Her most recent book, Cairo: Memoir of a City Transformed (Pantheon), is a riveting first-hand look at the Egyptian Revolution. Soueif recently sat down with Henry Krempels of The Daily Beast to talk about life in Cairo since the uprising as well as its impact on the city’s writers and bookstores.
Some highlights:
What has this done to the literature coming out of the city?
“I think it’s too early to say what it’s done to fiction, I think the couple of fiction things that have come out have been very much on the surface. They’ve not ripened. But poetry, we’ve had a burst of poetry, quite a lot of it vernacular, that has been turned into song and that has been – actually not since the military takeover. Until the military takeover there was a real burst of poetry and since then, after the Rabaa Massacre on 14th August, there has been, I think, one poem which is called “Prayer of Fear” that has been amazing. Otherwise the real voices have been quiet.

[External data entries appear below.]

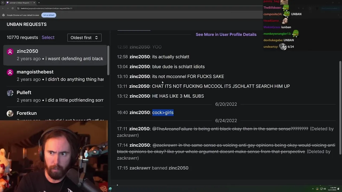Click Set as default browser button
342x192 pixels.
coord(49,15)
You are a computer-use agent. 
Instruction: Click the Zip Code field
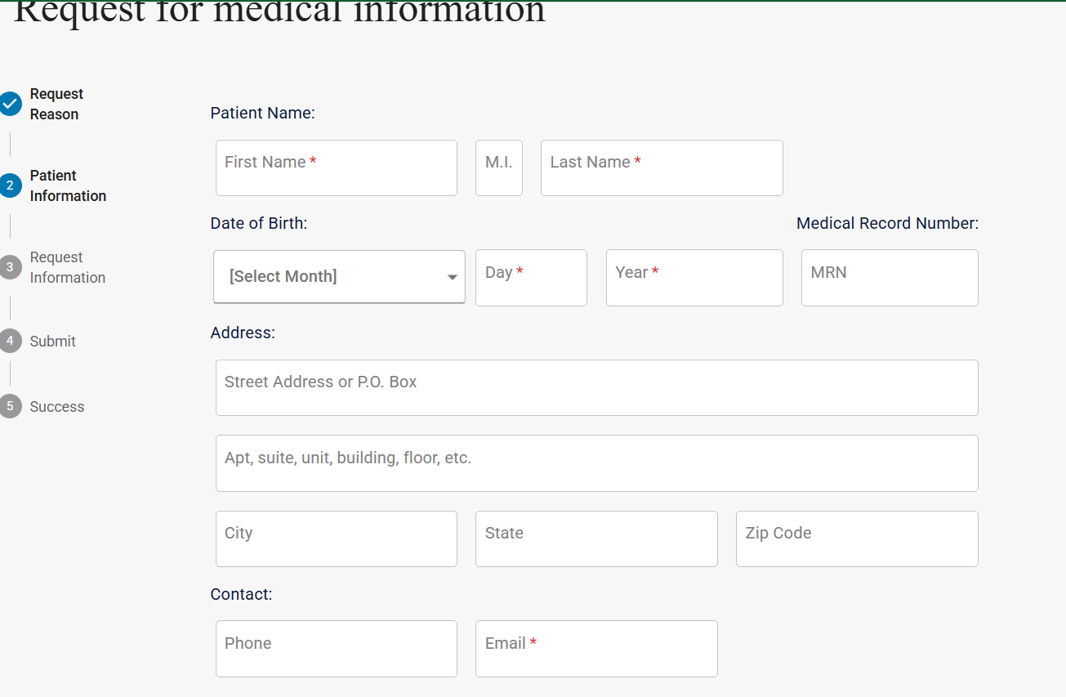tap(857, 538)
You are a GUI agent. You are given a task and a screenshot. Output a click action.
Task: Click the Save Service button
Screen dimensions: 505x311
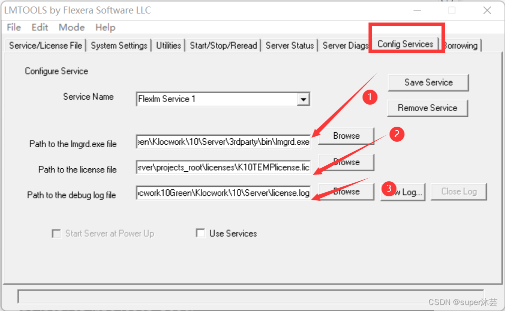(x=428, y=83)
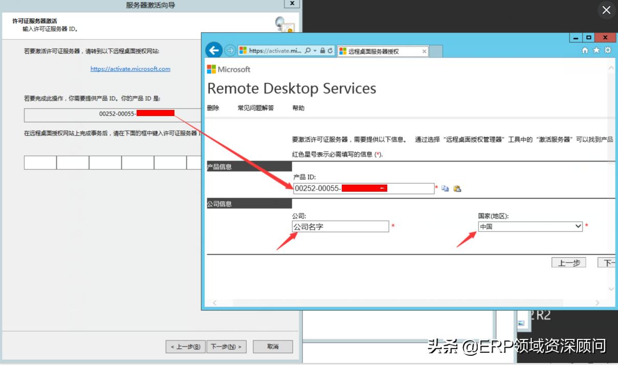This screenshot has height=365, width=618.
Task: Click the 常见问题解答 menu entry
Action: (256, 108)
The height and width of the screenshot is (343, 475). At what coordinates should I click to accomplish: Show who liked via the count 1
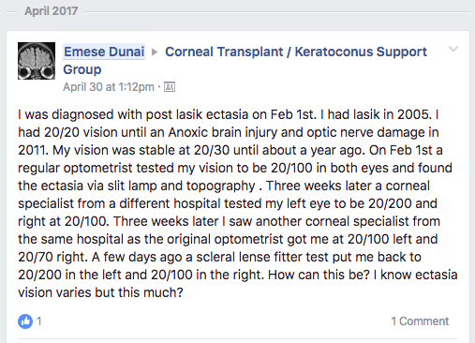click(x=39, y=321)
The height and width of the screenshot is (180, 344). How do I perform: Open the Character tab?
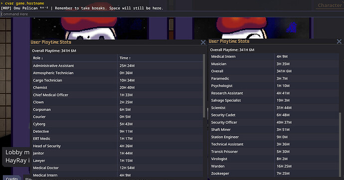click(330, 5)
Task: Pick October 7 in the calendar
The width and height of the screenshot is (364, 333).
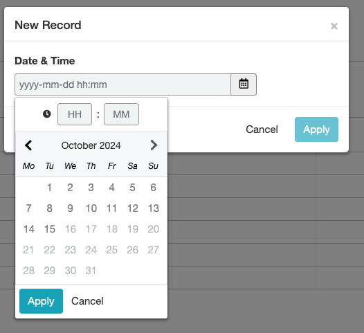Action: pos(29,208)
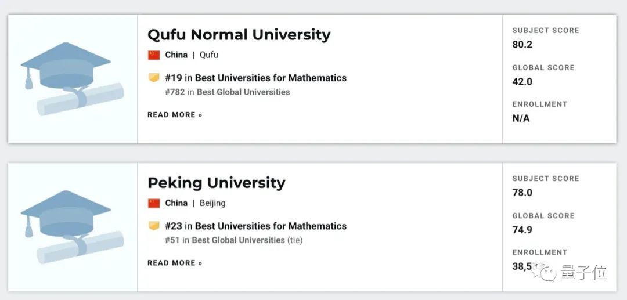Open #23 in Best Universities for Mathematics
This screenshot has width=627, height=300.
click(x=255, y=226)
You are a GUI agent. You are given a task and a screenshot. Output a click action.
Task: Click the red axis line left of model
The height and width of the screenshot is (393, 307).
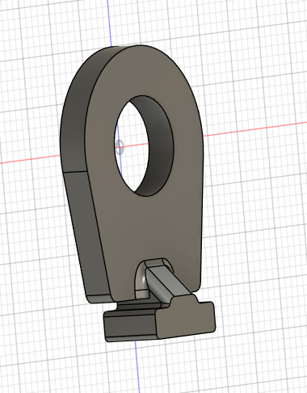(30, 159)
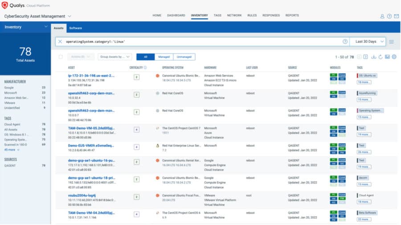Click the search help question mark icon

[x=345, y=41]
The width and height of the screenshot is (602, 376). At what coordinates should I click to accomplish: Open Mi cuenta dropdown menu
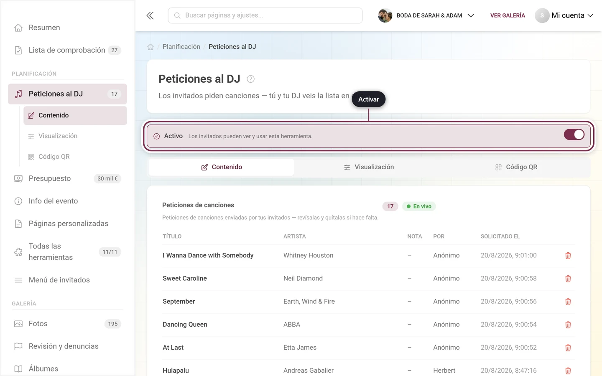pos(564,15)
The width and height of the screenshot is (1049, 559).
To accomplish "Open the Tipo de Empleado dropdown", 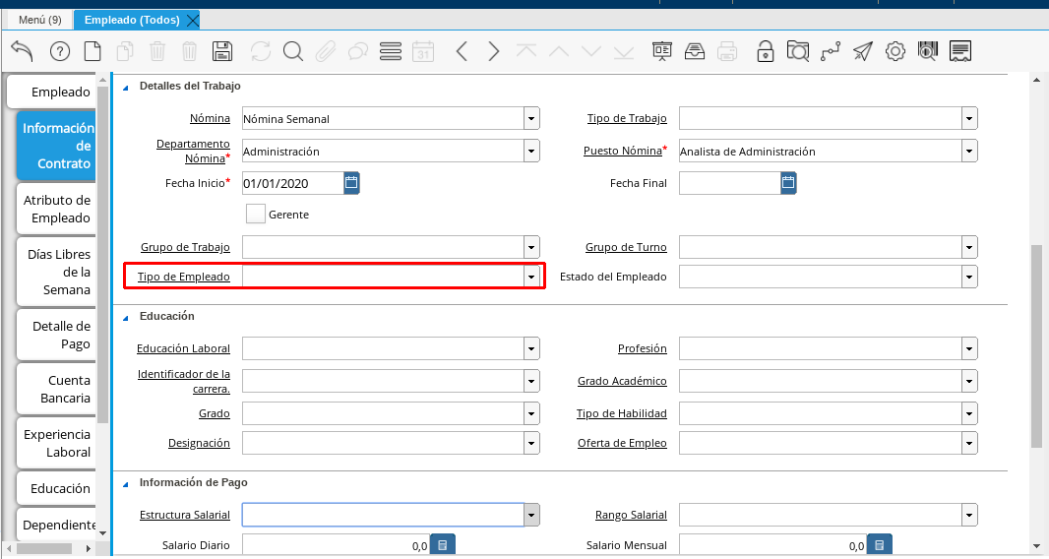I will (531, 278).
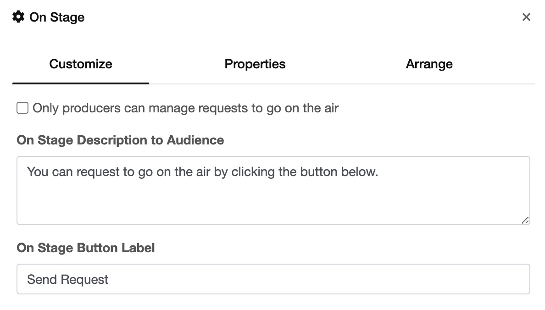This screenshot has width=545, height=310.
Task: Open the Properties tab
Action: pos(255,64)
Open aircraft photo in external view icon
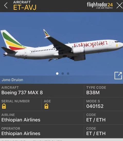 pos(118,75)
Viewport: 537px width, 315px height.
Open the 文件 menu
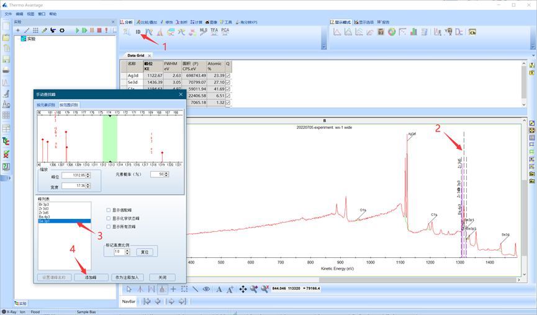pos(8,13)
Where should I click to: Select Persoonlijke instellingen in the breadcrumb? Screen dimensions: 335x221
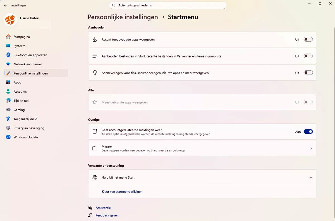point(123,17)
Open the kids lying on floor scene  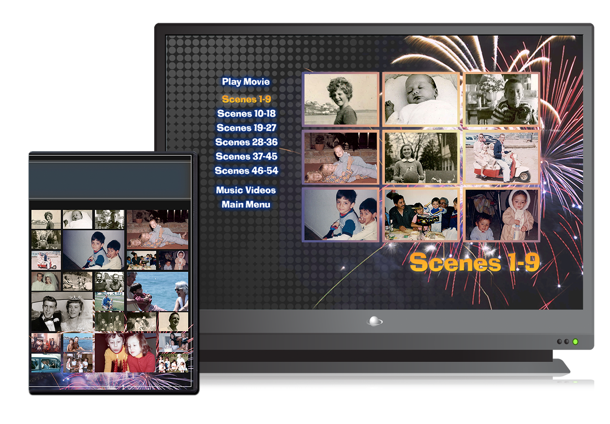tap(341, 157)
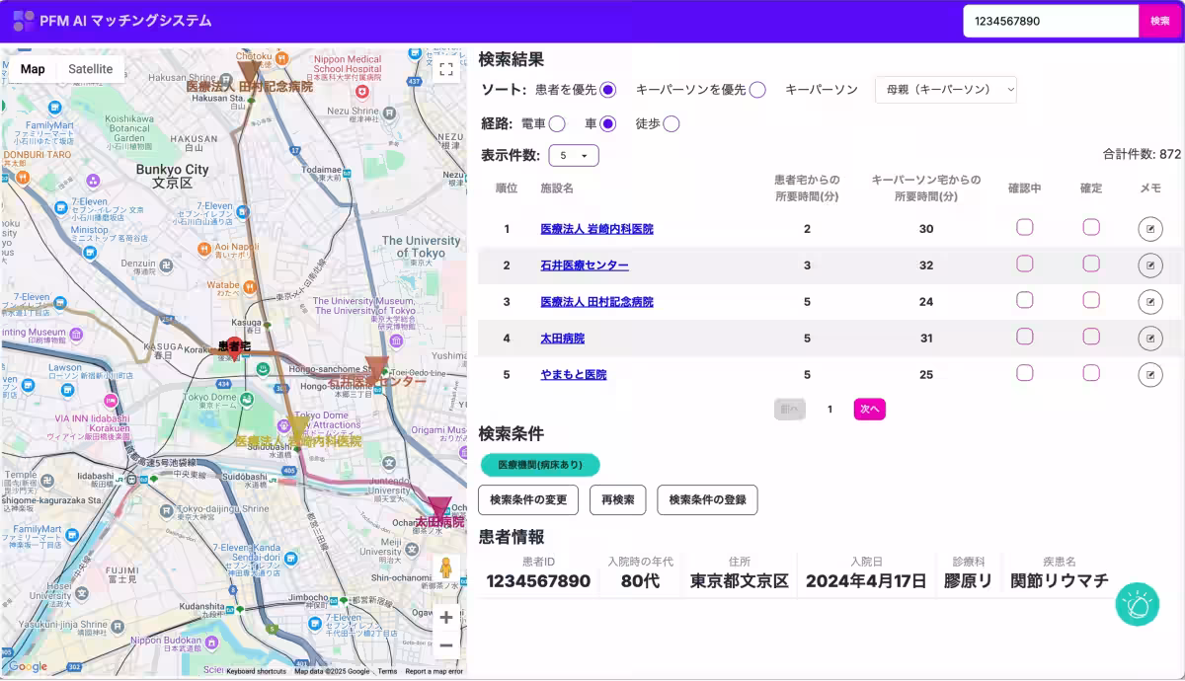
Task: Open the memo icon for やまもと医院
Action: pyautogui.click(x=1150, y=374)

The air is filled with the most vulgar celebratory military type of songs.”
What about bookshops?
“There’s the old style bookshops with lots and lots of shelves but there are also, and have been for about 10 years now, bookshops with coffee shops inside and they do signings and events and so on. I don’t know if they are doing well or badly. The signings have dropped. I’ve actually got bookshops within a few steps of where I live and there was easily something there every night. Not it can be four or five weeks between things.”
Why do you think that is?
“I think the space for discussion is closing down. I think people are nervous. The people who own bookshops are nervous of their livelihood and nervous of being raided or being told they don’t control the safety regulations or whatever. So they’re playing it safe. There was a poetry book signing for one of the very, very very young poets who became well known during the revolution and that was very ell attended. Everything is subdued. The voice, the jingoisitic voice, bordering on fascist voice, is what is so very loud now.”
Can you recommend some of these new voices coming out of Cairo at the moment?
“Absolutely, but they are in Arabic. There are no poets writing in English. Poetry comes from such a deep place in the culture. There was a brilliant, little, tiny book called Manifesto that came out last year by a young man who nobody had ever heard of before and it was everywhere. I mean, it was quoted everywhere, it was put to music, it sold out of five editions in like two weeks. Again, it’s very Arabic.”
What about the literary heritage of Egypt, is that still relevant or is it just about new voices now?
“It’s relevant in that so much of the literary culture for the last 120 years has been about the resistance, even if it’s Mahfouz’s novel it is about what is happening, you know, how people’s lives are affect. For the last four or five years before the revolution we had a splurge of dystopian novels, some of which were almost surrealistic, but most of that energy has been going into articles, as mine has. It has been going into the immediate articles.
“Although recently, I have thought, as the scene becomes more and more murky and more and more layered, that while I’m trying to write my weekly column, I’ll sometimes find it really hard to pair stuff down to a simple idea and I started thinking that maybe the real way for me to engage with what’s happening now is actually to take that horrible plunge, that horrible risk, and try to engage with it in a more imaginative way and see if I can find a novel in there somewhere. It’s a really scary thought.”